My one, short, telephone Google interview stopped when I gave the wrong answer
to their question "What is your favorite programming language?"; apparently
the only correct answer was C++; I said PL/I. I'd still say PL/I. How many
recruiters at Google understood the pros and cons of PL/I versus other
languages?

With all this nonsense, as in many posts in this thread, in hiring for
computer programming, I gave up and am doing my own startup.

I picked Windows over Linux. On Windows I picked Visual Basic .NET (apparently
essentially equivalent to C# but with a different flavor of _syntactic sugar_
), type into my favorite text editor, KEdit with a few hundred macros instead
of an IDE, used ASP.NET for the Web pages, used ADO.NET for the SQL Server
access, etc. Works fine.

If I need Python, etc., then I'll learn it and use it. So far, I have all the
software development tools I need.

For SPSS, SAS, R, Matlab, etc., my work in statistics has always been too
advanced for those packages -- so I wrote my own code.

Yup, I wouldn't get hired!!!

Flip side: I should be able to compete well with the people Netflix, etc. do
hire!!!!

If I need to hire for my startup, then I will emphasize first -- technical
writing.

------
myrandomcomment
This. 100%. This is perfect. I just sent it to my CEO.

------
amanaplanacanal
At the last place I worked, the interview process went like this:

Come up with a list of questions. Ask each person the same list in front of a
committee, and the committee members individually scored their answers. Total
the scores, and recommend the highest scoring person for hiring. Then
Management took that recommendation and sometimes did a second round of
interviews.

Did they hire the best people? Sometimes yes, possibly.

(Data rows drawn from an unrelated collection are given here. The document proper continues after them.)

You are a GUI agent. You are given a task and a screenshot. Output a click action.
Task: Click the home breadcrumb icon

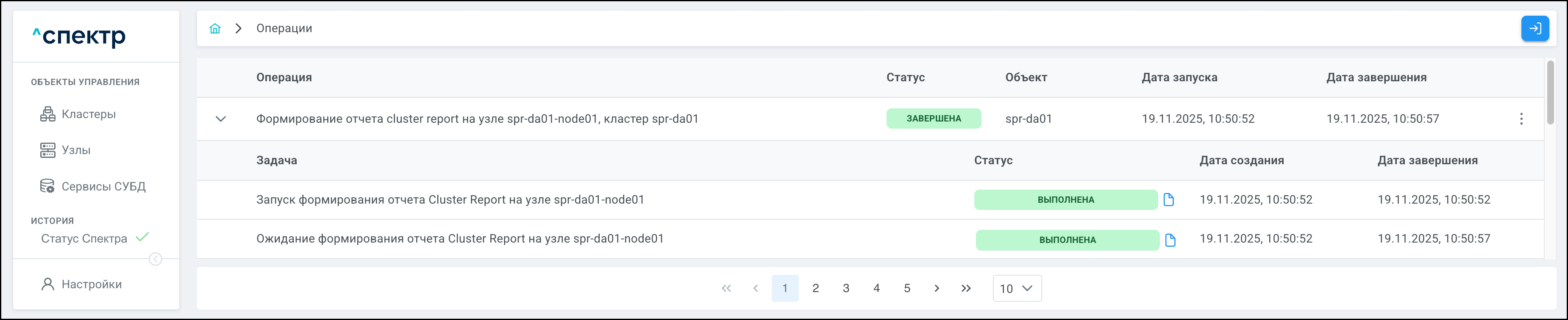(215, 29)
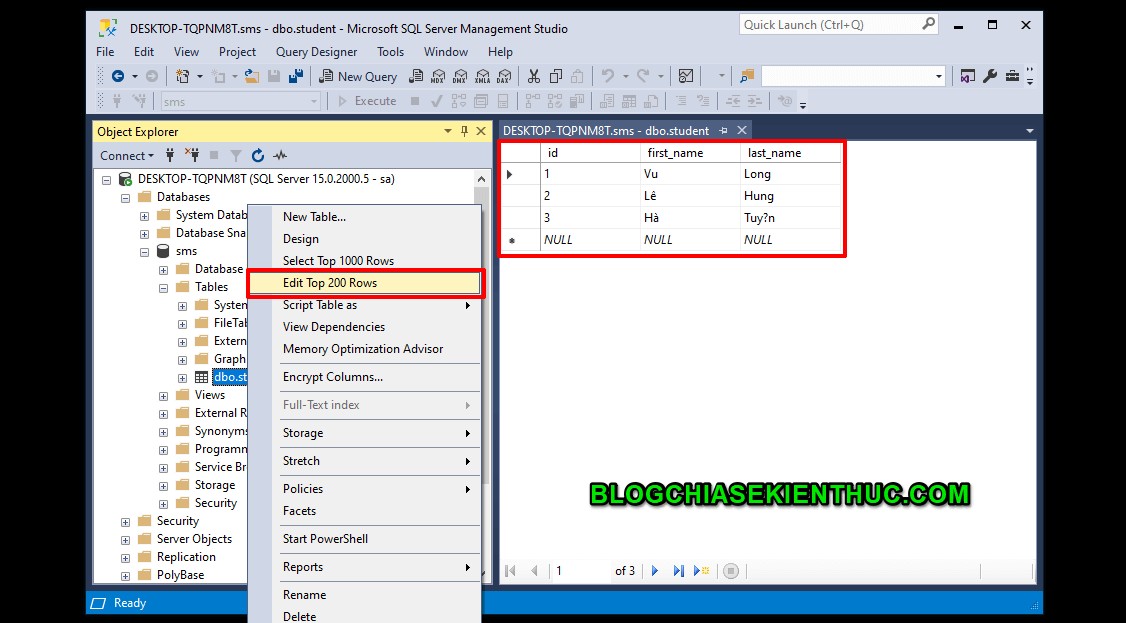Click the Undo toolbar icon
This screenshot has width=1126, height=623.
click(608, 76)
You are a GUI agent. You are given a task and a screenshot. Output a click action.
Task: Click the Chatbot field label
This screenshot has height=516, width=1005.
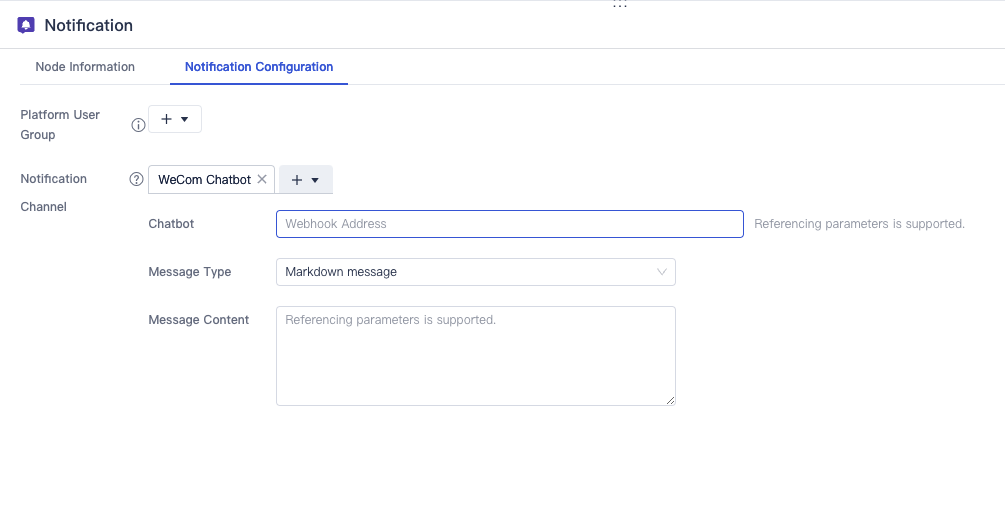(x=171, y=224)
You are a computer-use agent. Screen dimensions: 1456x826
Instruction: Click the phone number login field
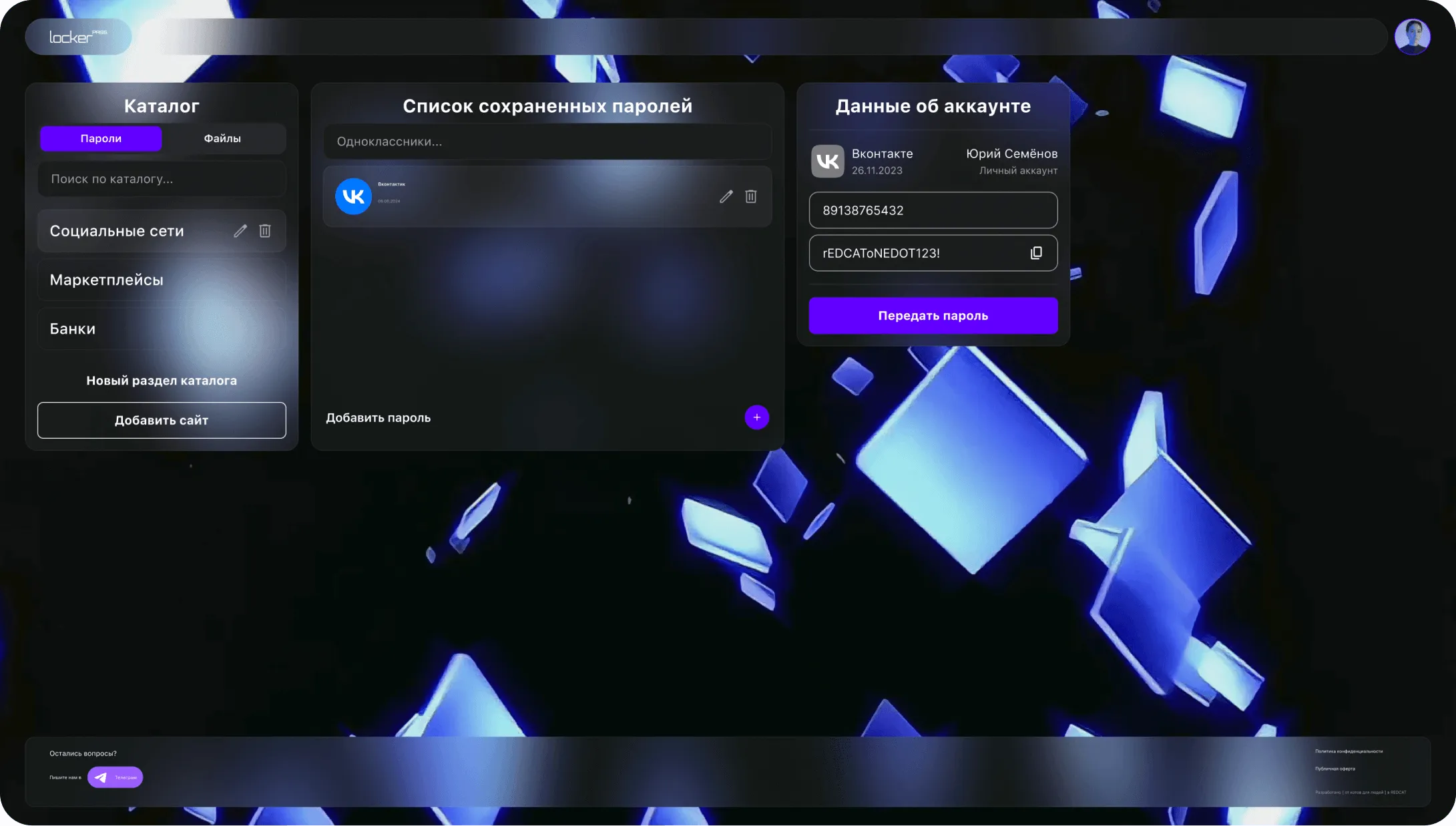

It was at least an attempt towards objectivity. Although there certainly was
discussion that "we want to hire somebody that is going to fit on the team."
Of course the problem with this attitude is that it caters to everybody's
built-in biases, leading to exactly the all the gender and other
discriminatory outcomes we typically see in IT.

I don't think anybody really knows how to do hiring.